For Nunavut artist Tim Pitsiulak, growing up as the nephew of one of Canada’s most illustrious and prolific artists meant receiving artistic support and encouragement as a kid.

But the words of the late renowned Cape Dorset artist, Kenojuak Ashevak, as remembered by her nephew, could inspire any young person to do almost anything.

“I would bring her country food,” Pitsiulak told Nunatsiaq News Oct. 17 at Iqaluit’s Nunatta Sunakkutaangit Museum, “and she would say, since you’re an artist, don’t ever quit or give up on what you do. Life at times will be hard, but the main thing is to love what you do and to continue doing that.”

Iqaluit’s museum held an opening reception Oct. 18 for its annual Cape Dorset print collection exhibition, which includes two prints by Pitsiulak: “Sated Bear” and “Diving Walrus.

Much of Pitsiulak’s work draws on his love of hunting and spending time on the land.

“I love to take photographs too, while I’m out on a day trip or a hunting trip,” Pitsiulak said.

“I’ll take pictures of icebergs, landscapes, people cutting up walrus meat, people sharing whale meat. Stuff that’s eye-catching, I guess, and that people maybe don’t know we do while we’re out hunting.”

But Pitsiulak, originally from Kimmirut and now living with two young daughters and their mother in Cape Dorset, often veers away from realism and into the mythical in his art.

“I like to challenge myself, thinking what a story would look like in the past, with my imagination,” he said.

One of his favourite subjects is Sedna, the sea-woman at the centre of one of the best-known Inuit creation stories.

Sedna, Pitsiulak explained, helped sea mammals in trouble and helped feed people.

But Pitsiulak created “Edna,” Sedna’s counterpart, who does almost everything better than Sedna.

“When someone starts to drown, Edna would rescue the person and bring them back to life.
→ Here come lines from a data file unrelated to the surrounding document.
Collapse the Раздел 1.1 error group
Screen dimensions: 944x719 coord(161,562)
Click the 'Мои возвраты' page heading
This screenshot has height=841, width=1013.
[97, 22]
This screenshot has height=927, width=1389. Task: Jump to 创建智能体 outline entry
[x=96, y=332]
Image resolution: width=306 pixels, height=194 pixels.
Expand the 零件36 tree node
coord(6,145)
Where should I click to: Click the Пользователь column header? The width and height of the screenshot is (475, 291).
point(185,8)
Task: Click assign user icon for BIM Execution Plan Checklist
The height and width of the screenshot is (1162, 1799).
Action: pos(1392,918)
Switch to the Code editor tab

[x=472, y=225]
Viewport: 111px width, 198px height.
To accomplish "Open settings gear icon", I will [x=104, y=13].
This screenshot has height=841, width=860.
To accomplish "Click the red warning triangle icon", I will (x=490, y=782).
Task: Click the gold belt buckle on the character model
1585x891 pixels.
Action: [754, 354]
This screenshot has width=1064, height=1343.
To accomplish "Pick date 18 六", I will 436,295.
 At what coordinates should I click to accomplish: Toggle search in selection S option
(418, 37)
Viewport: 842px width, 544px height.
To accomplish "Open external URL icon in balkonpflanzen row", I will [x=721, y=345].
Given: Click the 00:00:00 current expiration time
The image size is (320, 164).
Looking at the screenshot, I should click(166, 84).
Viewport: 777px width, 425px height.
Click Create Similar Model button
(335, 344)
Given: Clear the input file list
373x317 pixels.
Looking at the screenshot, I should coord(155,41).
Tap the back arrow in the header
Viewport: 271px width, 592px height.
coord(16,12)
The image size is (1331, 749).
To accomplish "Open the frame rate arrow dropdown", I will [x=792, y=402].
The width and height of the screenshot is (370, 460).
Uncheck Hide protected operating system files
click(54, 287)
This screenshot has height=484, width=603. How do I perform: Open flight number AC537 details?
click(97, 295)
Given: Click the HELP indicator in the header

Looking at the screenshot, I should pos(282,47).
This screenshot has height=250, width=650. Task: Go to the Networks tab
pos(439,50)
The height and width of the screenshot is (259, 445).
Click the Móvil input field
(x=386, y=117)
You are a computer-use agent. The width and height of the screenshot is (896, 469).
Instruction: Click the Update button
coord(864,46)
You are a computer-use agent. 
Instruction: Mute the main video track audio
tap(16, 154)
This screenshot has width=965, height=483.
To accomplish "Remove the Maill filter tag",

Or if someone saw Edna out on the beach, the person who helps Edna back to the ocean would receive good hunting.”

Pitsiulak said he finds himself leaving Cape Dorset more often these days, travelling for exhibitions and commissioned work.

But as a modern Inuk artist, he continues to depict “happenings from up north nowadays.”

“One time I did a drawing called ‘Carver’s Income,’” Pitsiulak said.

The drawing shows a man walking on an angled grinder towards a house in the distance, carrying Home Hardware shopping bags.

“The cord is attached to the house, meaning one piece will explain the carver, what he does: pay for bills, groceries and whatnot. Stuff like that.”

Pitsiulak is currently working on an eight-by-twelve-foot drawing commissioned to hang in the Toronto-Dominion tower in downtown Toronto.

“The drawings of whales, belugas swimming with bowheads. I love whales,” he said.

Pitsiulak’s prints, and the entire 2014 Cape Dorset collection, are for sale at the Nunatta Sunakkutaangit Museum and will be displayed until Dec. 7. The collection is also on sale at many other galleries across Canada.